Ulric Maligi
- Maligi in 2025

Current position
- Title: Assistant Coach
- Team: Texas
- Conference: SEC

Biographical details
- Born: May 14, 1984 (age 42)
- Education: Howard ('06)

Coaching career (HC unless noted)
- 2006–2007: UT Arlington (assistant)
- 2007–2010: Stephen F. Austin (assistant)
- 2010–2012: Houston (assistant)
- 2012–2015: SMU (assistant)
- 2015–2016: Texas A&M (assistant)
- 2019–2021: Texas Tech (assistant)
- 2021–2022: Texas (assistant)
- 2022–2025: Kansas State (associate HC)
- 2025–present: Texas (assistant)

= Ulric Maligi =

American college basketball coach (born 1984)

Ulric Maligi (born May 14, 1984) is an American college basketball coach, and the assistant coach for the Texas Longhorns. Before his role at Texas, Maligi was the associate head coach for the Kansas State Wildcats.

== Coaching career ==
Maligi's coaching career began in 2007 working for Scott Cross at UT-Arlington. After one season at UTA, Maligi was hired at Stephen F. Austin in the same position. In 2010, Maligi was then hired at Houston as an assistant coach. He spent two seasons there before becoming an assistant at SMU for three seasons. After a year working for the famed John Lucas in 2016, Maligi spent three seasons at Texas A&M for Billy Kennedy.

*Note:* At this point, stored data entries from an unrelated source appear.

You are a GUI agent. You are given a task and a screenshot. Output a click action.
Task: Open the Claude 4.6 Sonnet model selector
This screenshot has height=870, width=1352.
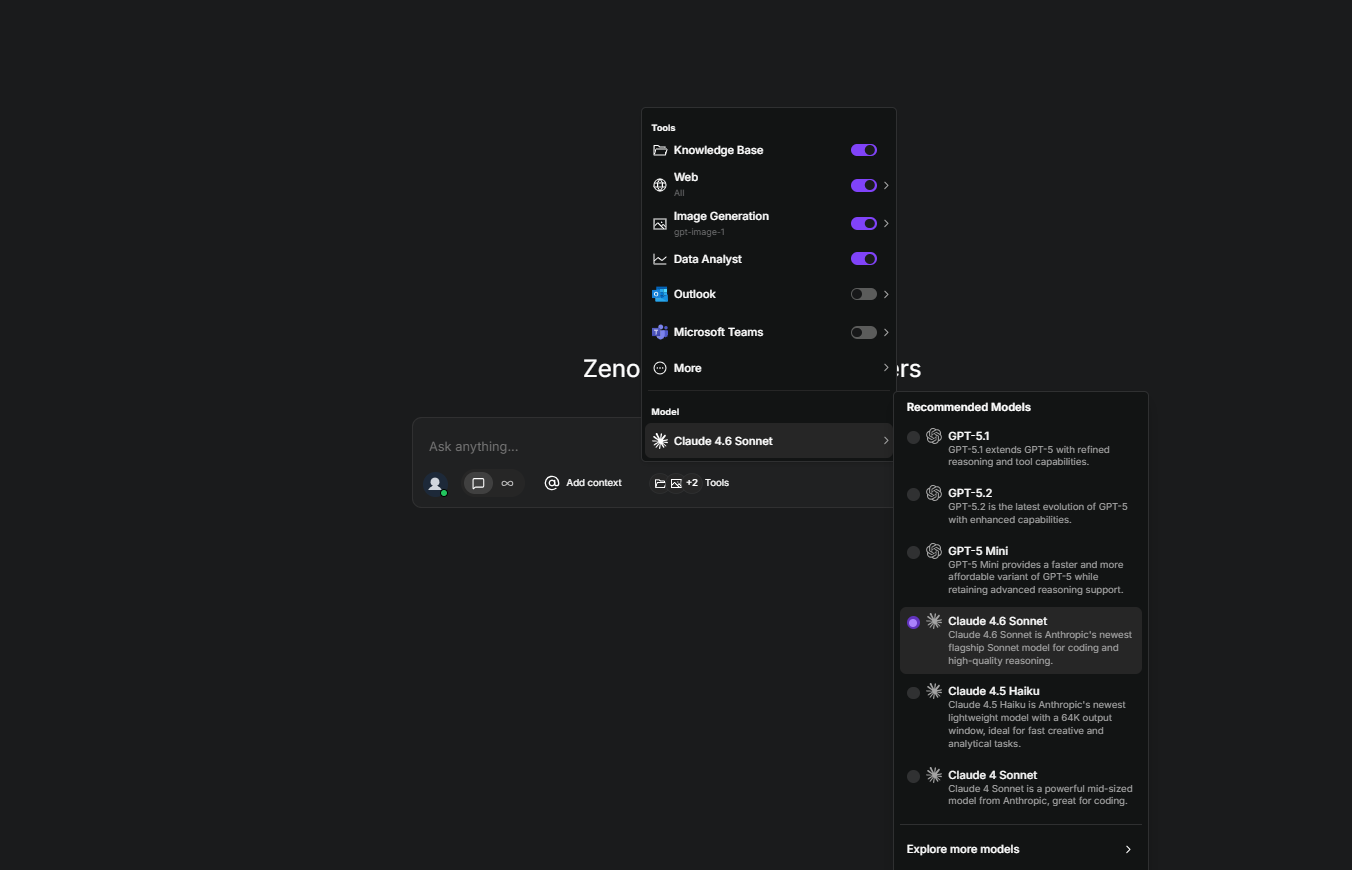(769, 441)
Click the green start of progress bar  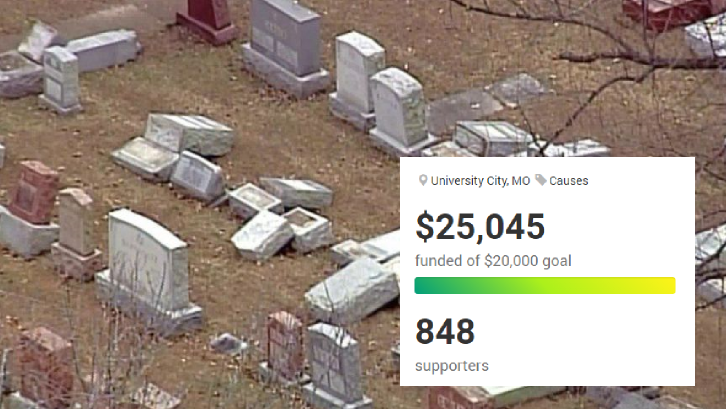426,285
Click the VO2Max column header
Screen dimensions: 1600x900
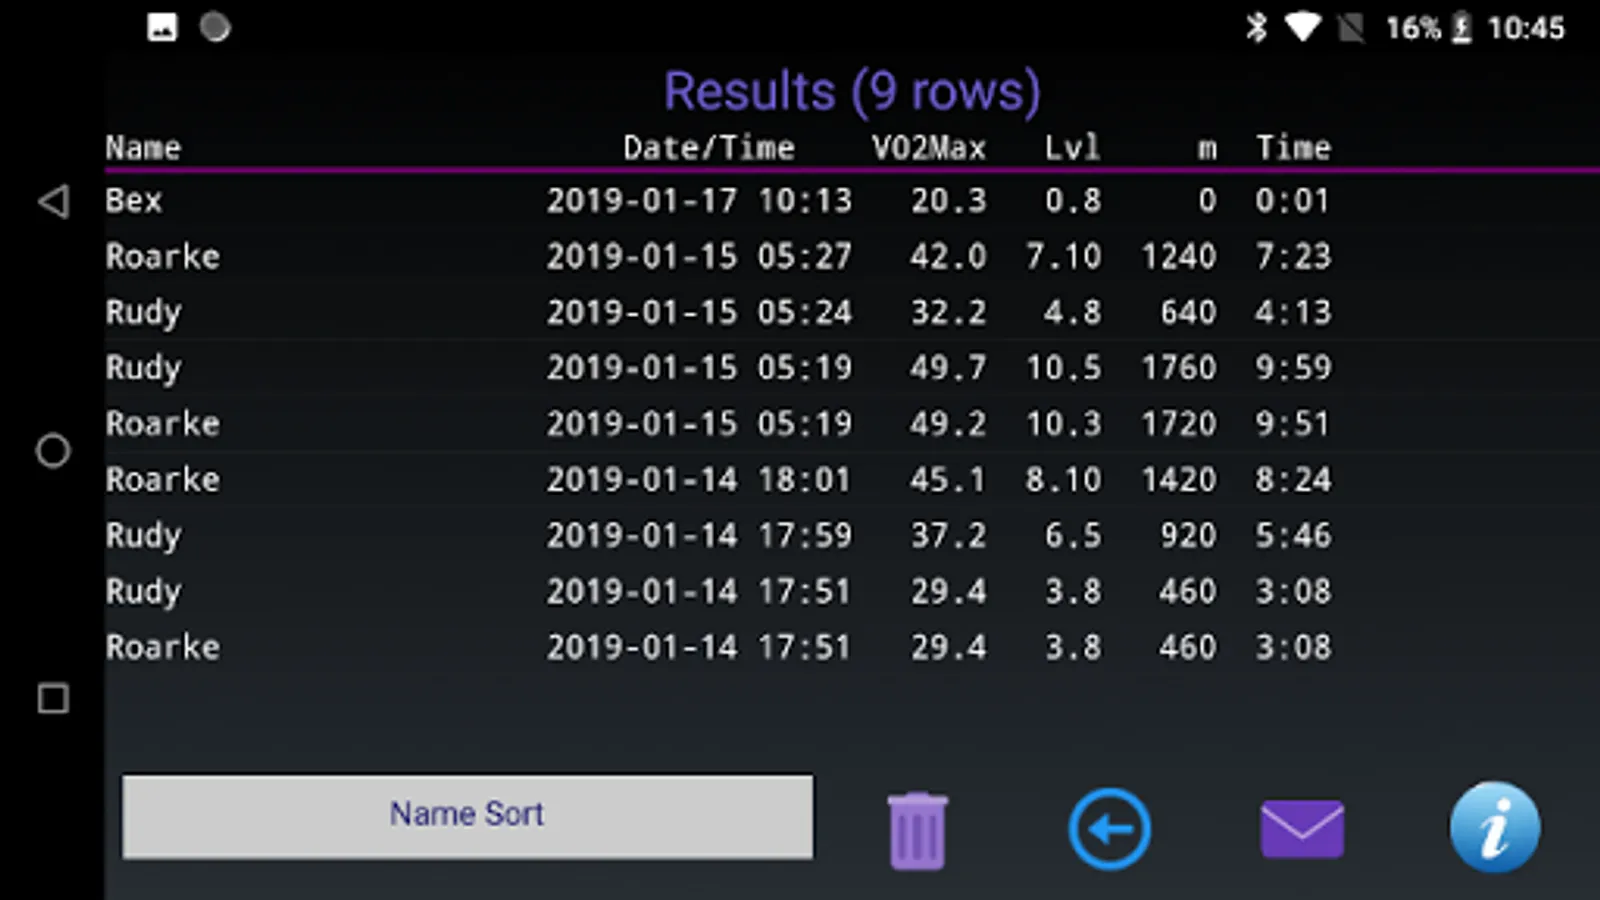pyautogui.click(x=928, y=148)
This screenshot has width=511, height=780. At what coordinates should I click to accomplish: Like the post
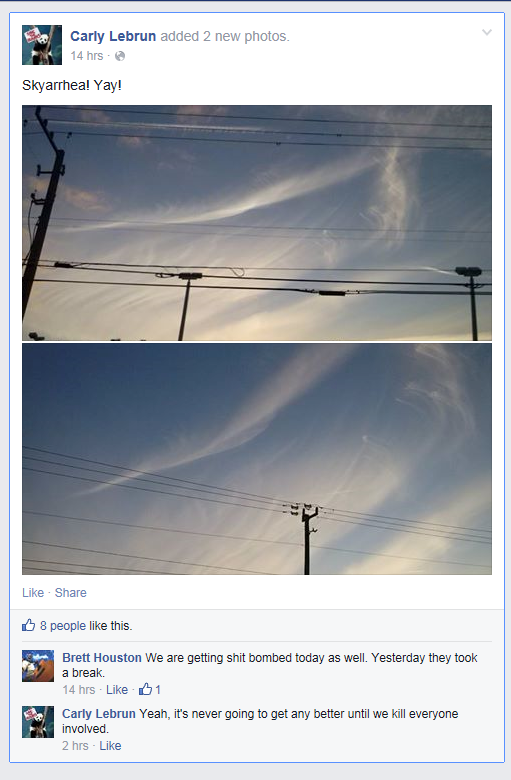tap(33, 592)
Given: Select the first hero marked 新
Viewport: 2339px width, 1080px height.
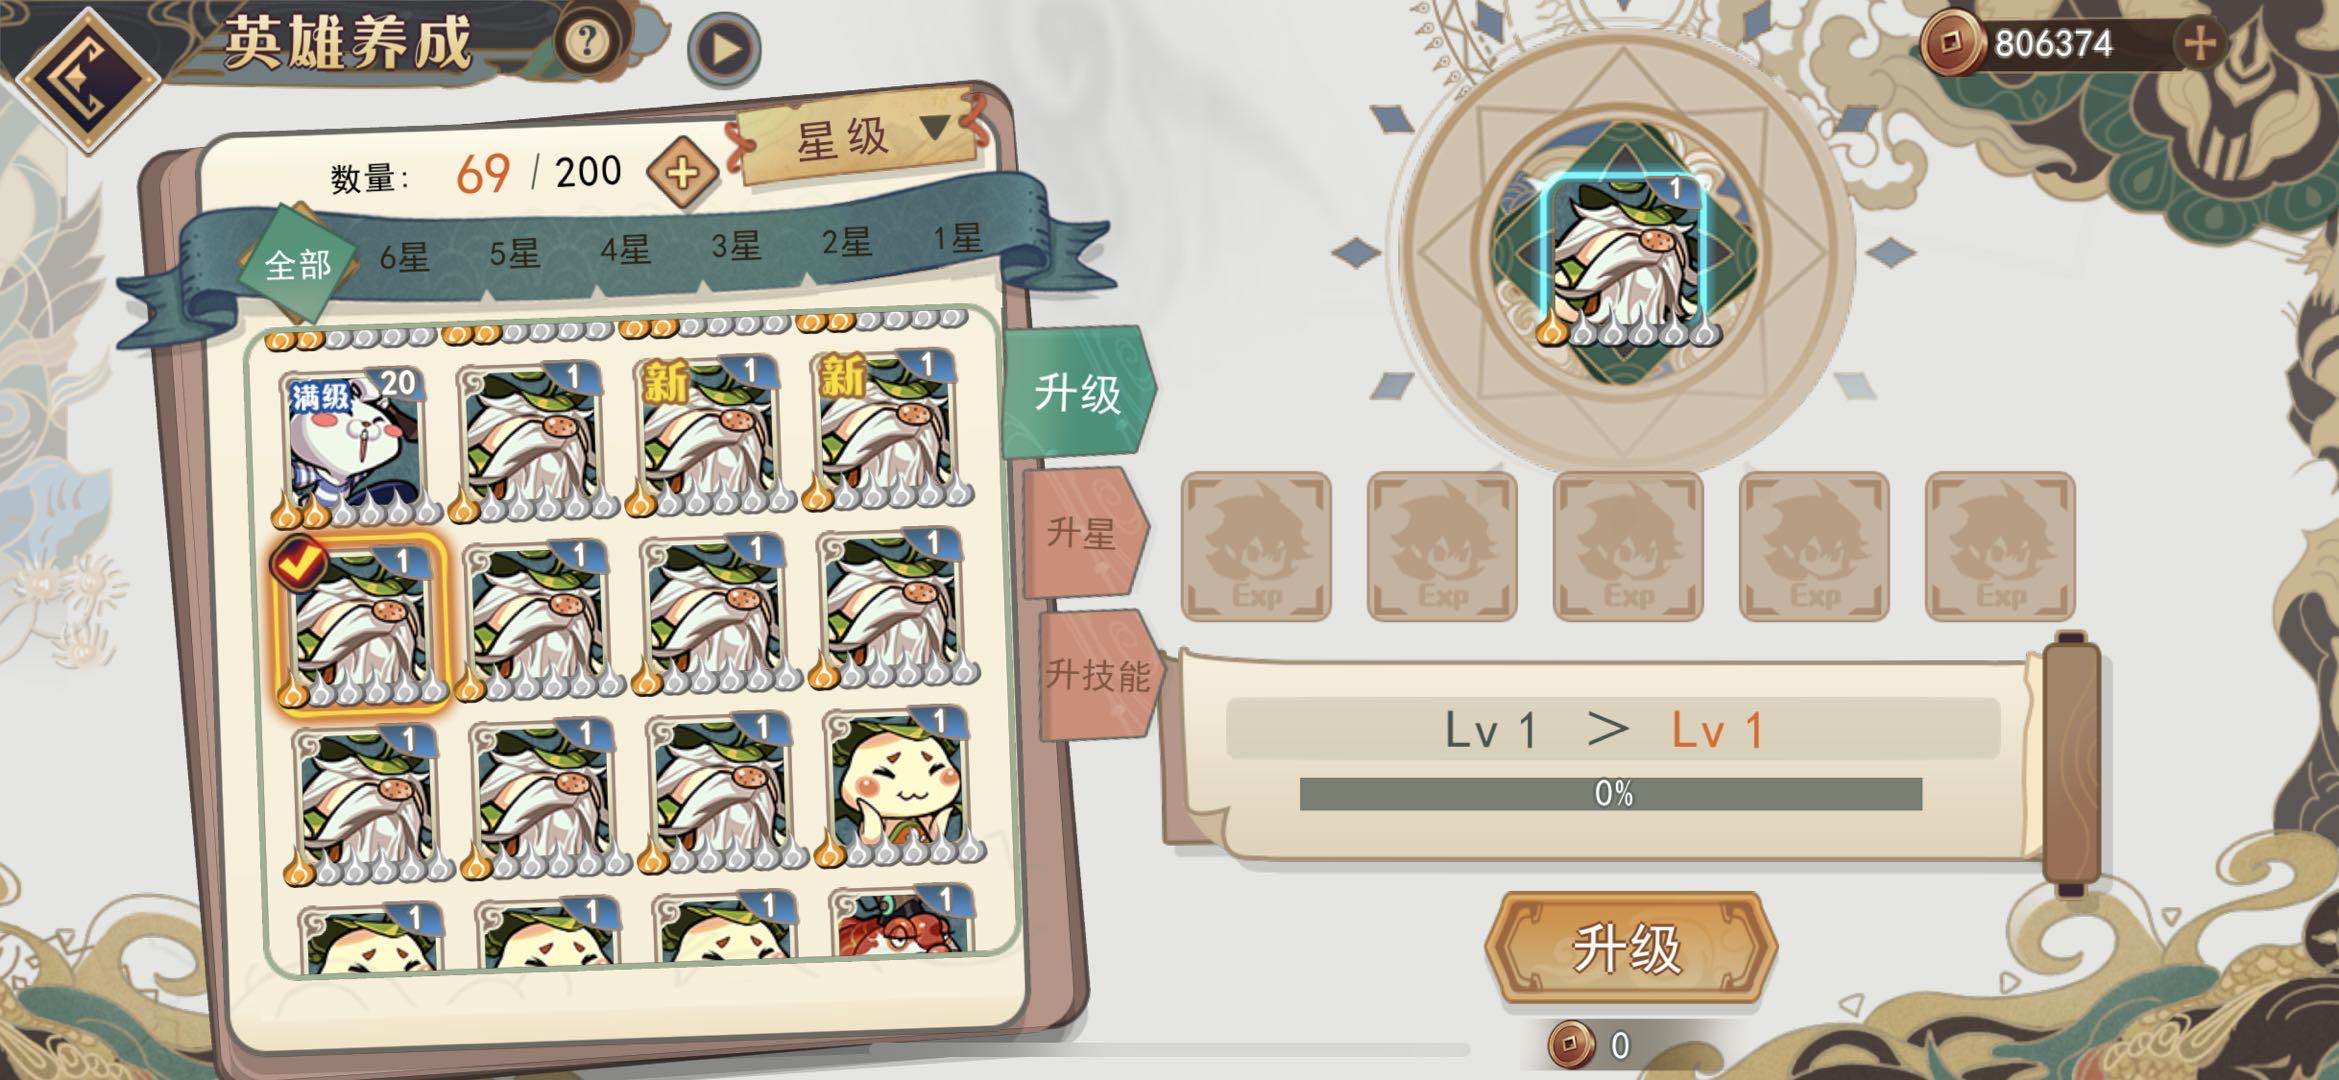Looking at the screenshot, I should (x=707, y=435).
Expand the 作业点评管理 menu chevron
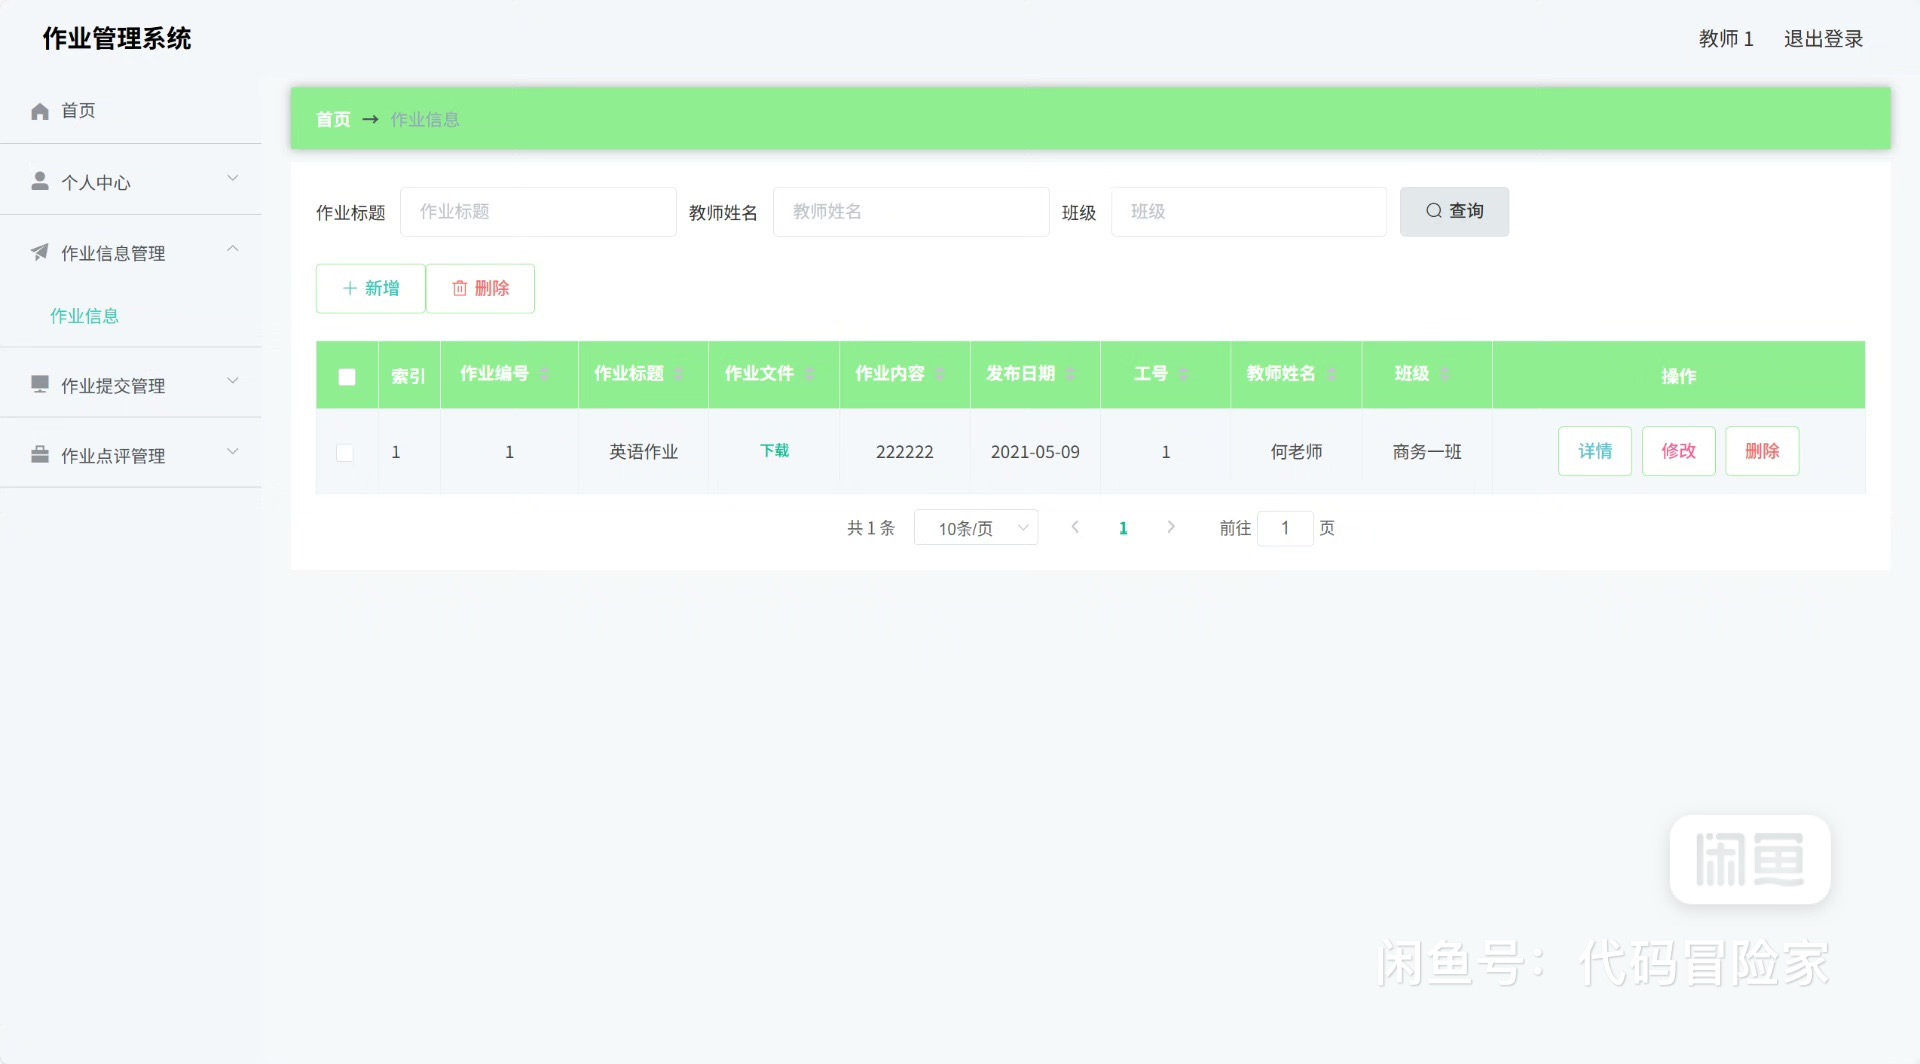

Maligi was then hired by Chris Beard in 2019 as an assistant at Texas Tech. In his first year at Texas Tech, Maligi helped assemble arguably the school’s best recruiting class ever, including the school’s first McDonald’s All-American — Nimari Burnett.

In 2021, Maligi joined Texas alongside Beard, who was hired by his alma mater on April 1.

In 13 seasons as a coach, Maligi has been a part of seven 20-plus win seasons and an assistant coach of six NCAA Tournament teams. Maligi has coached and/or recruited 17 NBA players, including Emmanuel Mudiay, Shake Milton and Robert Williams.

The Athletic recognized Maligi as a 40 under 40 rising star in college basketball in the fall of 2020. ESPN also selected Maligi as one of the nation's top college basketball coaches under the age of 40.